Source passage:

The sun hasn’t been up for an hour, and you’re already standing in a 6-metre runabout, coffee in hand, watching a saltwater crocodile slide off a muddy bank into the mangroves. Behind you, another boat heads upriver with the keen anglers chasing barramundi. A third disappears around a bend toward a waterfall that doesn’t appear on any map. This is what tender boat benefits look like in practice, not a queue, not a schedule, but pure, unscripted access to one of the last wild places on Earth.
If you’ve ever stepped off a large cruise ship onto a rubber inflatable, shuffled into position with forty strangers, and motored toward a distant landmark while someone with a megaphone pointed out the obvious, you’ll understand why we do things differently aboard True North.
Our fleet of dedicated adventure boats isn’t an afterthought or a logistical necessity. They’re the very reason our Kimberley cruises can take you places other vessels simply cannot reach, and why the experience feels less like a tour and more like an expedition you’re actually part of.
Our adventure boats are more than just your classic tender

On most cruise ships, “tenders” are basic shuttles that get you to shore.
Ours are different – purpose-built adventure boats designed to explore, not just transport.
TRUE NORTH carries six custom 6-metre aluminium runabouts (TRUE NORTH II carries five). These aren’t rubber inflatables – they’re stable, comfortable platforms made for real exploration.
Why does this matter?
- Comfort: You can stand, move around, cast a fishing line, or frame the perfect photo – no being stuck in a seat for hours.
- Versatility: On our blue water adventures, the tenders transform into your daily shuttles to the reef for all snorkeling expeditions, or are fitted with Scuba tank racks for the qualified divers
- Safety: In croc country, hard hulls matter. Ours offer far better protection than rubber inflatables in tidal rivers and mangrove systems.
They’re also fully surveyed, meaning no life jacket requirements during regular excursions – a small but welcome detail when you’re out for hours. In short, they’re called adventure boats for a reason: they’re how you really experience the wild.
1. The freedom to choose your own adventure
Here’s where the maths of tender boat benefits becomes genuinely exciting.
With six adventure boats and a maximum of 36 guests on TRUE NORTH, you’re looking at around six people per boat – each with their own dedicated guide.
This isn’t a small operational detail. It’s the core philosophy that sets True North apart – and the reason we’ve remained the benchmark in Kimberley expedition cruising for over 35 years.
Imagine a typical morning: the ship anchors in a remote bay as the Kimberley sun rises. Over breakfast, your Cruise Director confirms your chosen activity. Your options might be:
- Fishing a nearby river
- Hiking to see ancient rock art
- Birdwatching by tender through mangrove creeks
- Landing ashore for a walk to a freshwater swimming hole
On most expedition cruises, you’d pick one activity – maybe two if the schedule allows.
On True North, the group splits based on interest. Each tender heads out in a different direction. By lunch – often featuring the morning’s fresh catch – everyone returns with a different story to share.
It’s why our guests return. Once you’ve experienced this level of flexibility, the idea of following a fixed itinerary with 100+ others feels impossibly limiting.

2. Real access: no queueing, no crowds, no limitations
The Kimberley coastline stretches roughly 13,000 kilometres if you count every inlet, river, and island. Much of it remains genuinely inaccessible, not because nobody wants to visit, but because the geography simply doesn’t permit it. Shallow bays, tidal rivers, narrow gorges, and waters studded with submerged reefs mean that large vessels must keep their distance.

Instructions:
1. Rewrite the True North passage from "Our fleet of" up to and including "you to shore.", swapping "shuttles" for "ferries".
2. List the activity options the True North passage gives for a typical morning.

Dataset section:
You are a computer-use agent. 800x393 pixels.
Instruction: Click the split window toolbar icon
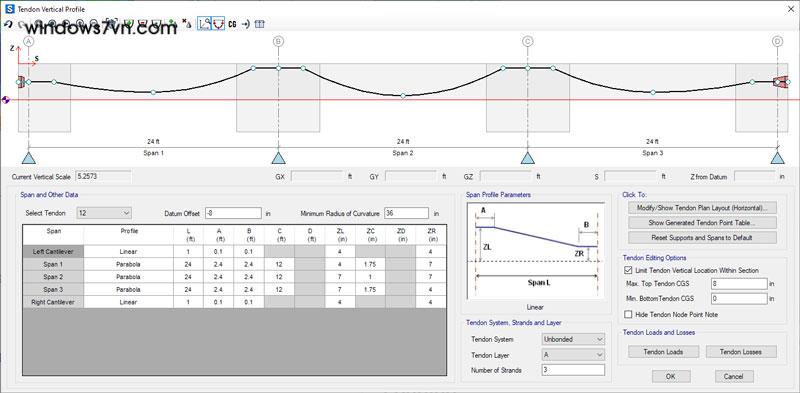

Worked solutions:
1.
Our fleet of dedicated adventure boats isn’t an afterthought or a logistical necessity. They’re the very reason our Kimberley cruises can take you places other vessels simply cannot reach, and why the experience feels less like a tour and more like an expedition you’re actually part of.
Our adventure boats are more than just your classic tender

On most cruise ships, “tenders” are basic ferries that get you to shore.

2.
- Fishing a nearby river
- Hiking to see ancient rock art
- Birdwatching by tender through mangrove creeks
- Landing ashore for a walk to a freshwater swimming hole